Tools4BU - New tools for early diagnosis and decentralized treatment of Buruli ulcer
Mycobacterium ulcerans is causing the chronic skin disease Buruli ulcer (BU) which is characterized by skin ulcers that expand over extended periods, if not treated. The major burden of BU falls on children in West Africa, where BU is often leading to stigmatization and permanent disabilities. As transmission pathways and preventable risks for infection are not clear, current disease control primarily relies on early diagnosis and rapid initiation of treatment. Efficient implementation of this control strategy is hampered by the fact that most infections occur in remote, rural areas, where access to healthcare is very limited.
The gold standard for laboratory diagnosis of BU is detection of M. ulcerans DNA by a PCR test. This requires a complex laboratory infrastructure and in the African BU endemic countries, this assay is therefore only available at a few reference centres. Consequently, many suspected BU patients receive treatment after only clinical diagnosis, which is not very reliable. We plan to convert our diagnostic ELISA tests into a lateral-flow based rapid diagnostic test that can be used in the communities without need for a laboratory.
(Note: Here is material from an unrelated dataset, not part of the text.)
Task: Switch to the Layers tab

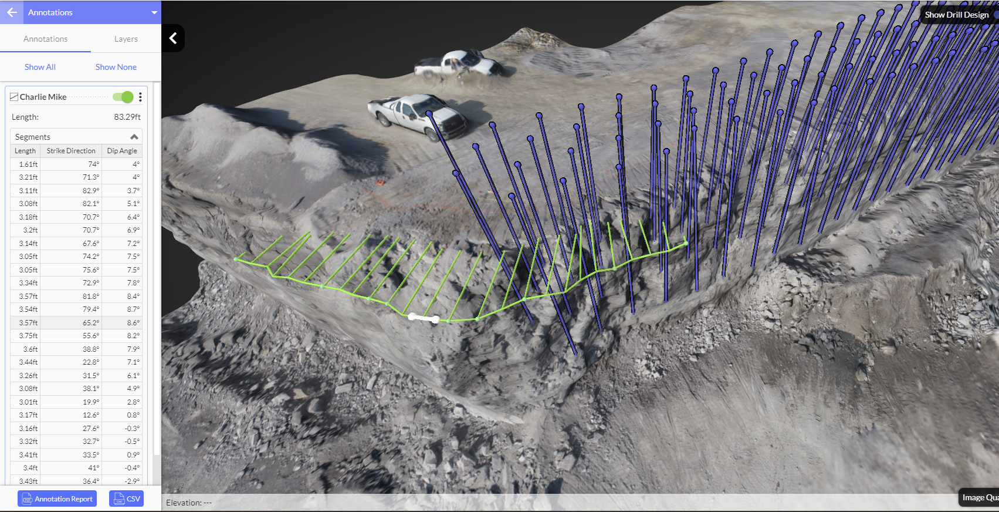Action: [x=126, y=39]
Currently recommended treatment for BU is an eight-week therapy with daily administration of two antibiotics. To achieve good compliance of patients, close observation of drug intake is required, which can be hardly achieved in the remote settings, where BU patients live. Therefore, a simpler and faster acting therapy is urgently needed. We plan to develop a short and fast acting antibiotic therapy incorporating the clinical tuberculosis drug candidate Q203, as we found that a single dose of Q203 can eliminate M. ulcerans in a validated mouse infection model.
Taken together, goal of this project is, to bring diagnosis and treatment of BU closer to the patients. This will prevent long-term suffering, stigmatization and permanent disabilities of the affected children.